[About this task]: Restate each entry word for word. Keep every detail intact.

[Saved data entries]
◆ ◆ ◆ ◆ ◆

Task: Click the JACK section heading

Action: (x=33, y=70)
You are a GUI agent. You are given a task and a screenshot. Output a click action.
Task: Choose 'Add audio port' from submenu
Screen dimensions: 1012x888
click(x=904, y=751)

◆ ◆ ◆ ◆ ◆

[Solution for this task]:
Task: Click the JACK section heading

Action: (x=33, y=70)
You are a GUI agent. You are given a task and a screenshot. Output a click action.
Task: Choose 'Add audio port' from submenu
Screen dimensions: 1012x888
click(x=904, y=751)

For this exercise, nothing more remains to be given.